Compito richiesto:
Ricopia dal testo su cristianesimo e mitologia il passo che comincia con "Oggi i governi" e finisce con "delle apparenze post-pagane.".
**** Brano di testo ****
Basti pensare a come il cosiddetto "pubblico" viene indotto a considerare gli attori cinematografici, gli atleti sportivi, gli eroi di libri o fumetti per giovani (tradotti immancabilmente in film), ma si pensi anche ai successi editoriali di Luciano de Crescenzo, tutti impostati sulla riscoperta per lo più in forma ironica dei miti classici, ma anche al modo stesso di fare politica che hanno taluni personaggi di governo, privi di riserve mentali quando si tratta di paragonarsi a "superman" o al "messia".

La cosa strana è che per molti secoli la religione cristiana (sia essa cattolico-romana o protestante) ha creduto di poter ovviare alle "favole" del mondo pagano introducendo il realismo delle vite dei santi o la teologia della cosiddetta "vita trinitaria", schiere angeliche ivi annesse.

Ma è poi davvero strano questo? Ancora oggi il cristianesimo caratterizza, ideologicamente, tutta la civiltà occidentale, al punto che ci si rivolge tranquillamente a "dio", in occasione di guerre di conquista fatte passare per "missioni di pace", nella speranza di veder esaudite le proprie richieste coloniali o imperiali.

Oggi i governi occidentali usano il cristianesimo alla stessa stregua di come nell'antichità i potentati usavano il paganesimo, persino avvalendosi di forme e modi che il cristianesimo stesso, nei suoi tempi migliori, aveva recisamente condannato. E' come se la mancata realizzazione degli ideali cristiani abbia portato a un revival della mitologia classica, pur nel rispetto formale delle apparenze post-pagane.

Non c'è dunque stranezza in tutto questo, poiché cristianesimo e mitologia hanno più punti in comune di quel che si pensi; solo che per accorgersene bisogna porsi al di fuori del cristianesimo e i primi a farlo, con successo, sono stati i filosofi illuministi del XVIII secolo, che, come noto, o erano atei o vagamente deisti.

Purtroppo, come spesso succede in questi casi, s'è fatta di tutta l'erba un fascio, in quanto dietro la preoccupazione di salvaguardare le verità della ragione non c'è stata analoga preoccupazione di cercare di capire le ragioni di quei miti, pagani e cristiani, le motivazioni psicologiche, culturali o politiche che li avevano generati. Tutto era mito e quindi tutto da cestinare.

A partire dal XIX secolo già tutta la "mitologia cristiana" era entrata nel novero delle scienze dedicate al folklore, allo studio dell'etnologia, sociologia, antropologia della religione. Scienze neonate che, spesso, per motivi di opportunità, non sono mai arrivate a conclusioni che potessero risultare particolarmente scomode alle autorità religiose costituite e agli stessi governi occidentali, costretti a sbandierare nel mondo intero il cristianesimo come fonte della loro superiore civiltà.

Un testo coraggioso come quello di Saintyves Paul, Les saints successeur des dieux. Essais de mythologie chretienne, Paris, 1907, non è mai stato tradotto in lingua italiana. Forse perché l'autore sosteneva con energia che il culto dei martiri e dei santi è di origine pagana. E quanto, in questa trasposizione di miti, abbia influito l'ideologia ebraica divenuta cristiana, è facile immaginarlo.
**** Dati registrati ****
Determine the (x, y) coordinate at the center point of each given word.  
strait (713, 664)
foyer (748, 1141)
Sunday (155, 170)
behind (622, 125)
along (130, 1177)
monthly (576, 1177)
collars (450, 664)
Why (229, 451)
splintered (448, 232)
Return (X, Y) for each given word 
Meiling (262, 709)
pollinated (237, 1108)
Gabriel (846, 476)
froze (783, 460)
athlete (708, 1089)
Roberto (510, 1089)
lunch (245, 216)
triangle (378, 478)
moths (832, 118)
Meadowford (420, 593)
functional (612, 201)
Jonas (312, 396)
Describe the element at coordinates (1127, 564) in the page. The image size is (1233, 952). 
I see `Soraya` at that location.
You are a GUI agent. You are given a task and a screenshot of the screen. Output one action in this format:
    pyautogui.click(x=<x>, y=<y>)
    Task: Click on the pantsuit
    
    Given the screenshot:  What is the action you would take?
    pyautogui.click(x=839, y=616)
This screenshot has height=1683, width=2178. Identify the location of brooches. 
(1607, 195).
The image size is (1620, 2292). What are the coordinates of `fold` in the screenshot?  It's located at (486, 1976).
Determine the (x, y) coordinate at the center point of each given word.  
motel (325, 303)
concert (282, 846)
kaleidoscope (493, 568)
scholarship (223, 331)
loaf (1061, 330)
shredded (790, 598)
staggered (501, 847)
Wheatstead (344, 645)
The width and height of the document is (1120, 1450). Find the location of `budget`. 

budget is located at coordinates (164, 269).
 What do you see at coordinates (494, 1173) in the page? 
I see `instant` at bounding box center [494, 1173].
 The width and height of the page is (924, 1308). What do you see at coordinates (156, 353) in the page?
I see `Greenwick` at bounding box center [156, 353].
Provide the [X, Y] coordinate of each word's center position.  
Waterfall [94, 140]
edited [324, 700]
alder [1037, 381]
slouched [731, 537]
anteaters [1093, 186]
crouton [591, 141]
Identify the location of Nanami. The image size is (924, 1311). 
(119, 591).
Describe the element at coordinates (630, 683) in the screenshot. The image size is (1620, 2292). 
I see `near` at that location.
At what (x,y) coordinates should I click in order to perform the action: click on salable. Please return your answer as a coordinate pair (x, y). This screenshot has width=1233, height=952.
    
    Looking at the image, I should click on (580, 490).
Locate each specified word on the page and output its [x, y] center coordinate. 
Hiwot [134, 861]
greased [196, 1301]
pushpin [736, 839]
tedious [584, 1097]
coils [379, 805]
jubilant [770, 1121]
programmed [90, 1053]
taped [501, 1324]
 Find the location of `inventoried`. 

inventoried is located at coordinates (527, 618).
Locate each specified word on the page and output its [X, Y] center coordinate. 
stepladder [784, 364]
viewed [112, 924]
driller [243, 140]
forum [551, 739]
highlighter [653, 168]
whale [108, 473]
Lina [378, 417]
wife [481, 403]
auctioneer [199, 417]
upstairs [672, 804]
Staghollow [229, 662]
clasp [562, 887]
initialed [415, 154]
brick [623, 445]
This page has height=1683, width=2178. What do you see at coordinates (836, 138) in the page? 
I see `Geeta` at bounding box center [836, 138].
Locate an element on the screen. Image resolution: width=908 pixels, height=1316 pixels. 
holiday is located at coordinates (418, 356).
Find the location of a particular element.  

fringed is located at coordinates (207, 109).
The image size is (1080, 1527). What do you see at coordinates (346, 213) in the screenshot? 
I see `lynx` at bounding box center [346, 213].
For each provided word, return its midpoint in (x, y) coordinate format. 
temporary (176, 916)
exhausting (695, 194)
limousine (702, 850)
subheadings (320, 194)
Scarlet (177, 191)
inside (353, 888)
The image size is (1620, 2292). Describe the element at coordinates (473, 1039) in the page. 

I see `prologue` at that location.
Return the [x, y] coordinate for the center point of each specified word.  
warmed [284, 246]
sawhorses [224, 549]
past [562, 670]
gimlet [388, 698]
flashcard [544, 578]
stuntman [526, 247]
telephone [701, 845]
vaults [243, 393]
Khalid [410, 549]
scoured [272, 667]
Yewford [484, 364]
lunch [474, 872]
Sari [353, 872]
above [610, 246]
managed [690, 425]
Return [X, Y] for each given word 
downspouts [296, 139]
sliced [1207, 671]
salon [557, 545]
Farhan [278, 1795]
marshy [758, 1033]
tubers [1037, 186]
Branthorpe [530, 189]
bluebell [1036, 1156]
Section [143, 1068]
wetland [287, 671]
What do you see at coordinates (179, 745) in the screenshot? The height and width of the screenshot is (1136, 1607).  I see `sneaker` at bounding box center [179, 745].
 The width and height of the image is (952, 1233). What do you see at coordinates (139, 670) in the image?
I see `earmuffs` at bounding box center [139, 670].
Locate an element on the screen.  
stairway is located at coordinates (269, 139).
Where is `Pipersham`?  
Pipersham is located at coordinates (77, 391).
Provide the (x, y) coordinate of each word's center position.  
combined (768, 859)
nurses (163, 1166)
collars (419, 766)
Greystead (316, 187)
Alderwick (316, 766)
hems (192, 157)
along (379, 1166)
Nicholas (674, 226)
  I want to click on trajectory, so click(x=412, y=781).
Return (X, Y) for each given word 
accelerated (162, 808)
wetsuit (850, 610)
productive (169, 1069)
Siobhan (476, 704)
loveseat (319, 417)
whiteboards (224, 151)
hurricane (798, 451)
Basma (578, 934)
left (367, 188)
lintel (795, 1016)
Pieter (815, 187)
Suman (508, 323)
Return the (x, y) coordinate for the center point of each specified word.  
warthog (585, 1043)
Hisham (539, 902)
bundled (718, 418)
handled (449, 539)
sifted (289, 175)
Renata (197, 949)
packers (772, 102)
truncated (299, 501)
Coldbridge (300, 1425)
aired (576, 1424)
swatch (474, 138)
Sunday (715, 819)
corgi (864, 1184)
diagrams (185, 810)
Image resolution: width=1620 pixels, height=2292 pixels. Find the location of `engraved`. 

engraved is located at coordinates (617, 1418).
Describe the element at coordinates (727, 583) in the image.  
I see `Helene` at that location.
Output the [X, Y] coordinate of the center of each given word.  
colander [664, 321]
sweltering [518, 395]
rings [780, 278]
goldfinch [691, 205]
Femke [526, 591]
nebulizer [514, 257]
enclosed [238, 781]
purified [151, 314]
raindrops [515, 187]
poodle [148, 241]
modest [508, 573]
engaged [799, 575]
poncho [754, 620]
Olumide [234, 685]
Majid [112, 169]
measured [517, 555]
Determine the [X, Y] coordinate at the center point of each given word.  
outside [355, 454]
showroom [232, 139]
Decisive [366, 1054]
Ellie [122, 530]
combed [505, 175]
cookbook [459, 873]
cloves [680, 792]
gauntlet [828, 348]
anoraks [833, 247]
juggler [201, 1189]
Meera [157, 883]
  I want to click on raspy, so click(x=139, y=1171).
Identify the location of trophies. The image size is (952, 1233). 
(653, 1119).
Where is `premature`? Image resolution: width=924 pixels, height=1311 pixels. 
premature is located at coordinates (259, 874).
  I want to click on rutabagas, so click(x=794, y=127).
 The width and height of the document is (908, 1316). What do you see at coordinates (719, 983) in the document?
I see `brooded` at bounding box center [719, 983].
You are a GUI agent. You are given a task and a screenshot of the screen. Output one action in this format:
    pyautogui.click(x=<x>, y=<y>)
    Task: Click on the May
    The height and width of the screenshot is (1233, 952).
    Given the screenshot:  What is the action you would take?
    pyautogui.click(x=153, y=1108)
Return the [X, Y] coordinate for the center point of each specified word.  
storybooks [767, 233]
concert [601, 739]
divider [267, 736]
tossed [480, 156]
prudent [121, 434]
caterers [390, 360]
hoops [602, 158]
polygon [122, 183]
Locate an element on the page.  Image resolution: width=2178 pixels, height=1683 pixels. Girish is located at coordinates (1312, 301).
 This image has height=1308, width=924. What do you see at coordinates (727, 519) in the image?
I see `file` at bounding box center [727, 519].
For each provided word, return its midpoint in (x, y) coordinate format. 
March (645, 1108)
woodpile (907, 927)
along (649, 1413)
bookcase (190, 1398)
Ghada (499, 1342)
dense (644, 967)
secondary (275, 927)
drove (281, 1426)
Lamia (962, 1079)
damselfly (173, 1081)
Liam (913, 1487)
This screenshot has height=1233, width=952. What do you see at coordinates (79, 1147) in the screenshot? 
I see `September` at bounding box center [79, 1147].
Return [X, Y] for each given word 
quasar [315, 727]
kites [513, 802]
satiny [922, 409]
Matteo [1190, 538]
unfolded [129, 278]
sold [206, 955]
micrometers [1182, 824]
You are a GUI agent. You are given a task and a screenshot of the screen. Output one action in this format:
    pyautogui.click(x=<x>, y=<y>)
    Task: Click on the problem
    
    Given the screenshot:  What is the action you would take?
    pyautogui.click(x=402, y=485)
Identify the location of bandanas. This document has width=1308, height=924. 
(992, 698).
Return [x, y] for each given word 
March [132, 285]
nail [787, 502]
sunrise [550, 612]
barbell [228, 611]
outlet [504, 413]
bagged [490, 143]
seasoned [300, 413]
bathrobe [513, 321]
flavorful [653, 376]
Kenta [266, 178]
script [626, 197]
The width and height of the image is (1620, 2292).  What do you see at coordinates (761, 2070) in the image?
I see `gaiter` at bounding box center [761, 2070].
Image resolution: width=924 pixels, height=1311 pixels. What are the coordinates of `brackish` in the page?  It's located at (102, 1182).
****
Risposta scritta:
Oggi i governi occidentali usano il cristianesimo alla stessa stregua di come nell'antichità i potentati usavano il paganesimo, persino avvalendosi di forme e modi che il cristianesimo stesso, nei suoi tempi migliori, aveva recisamente condannato. E' come se la mancata realizzazione degli ideali cristiani abbia portato a un revival della mitologia classica, pur nel rispetto formale delle apparenze post-pagane.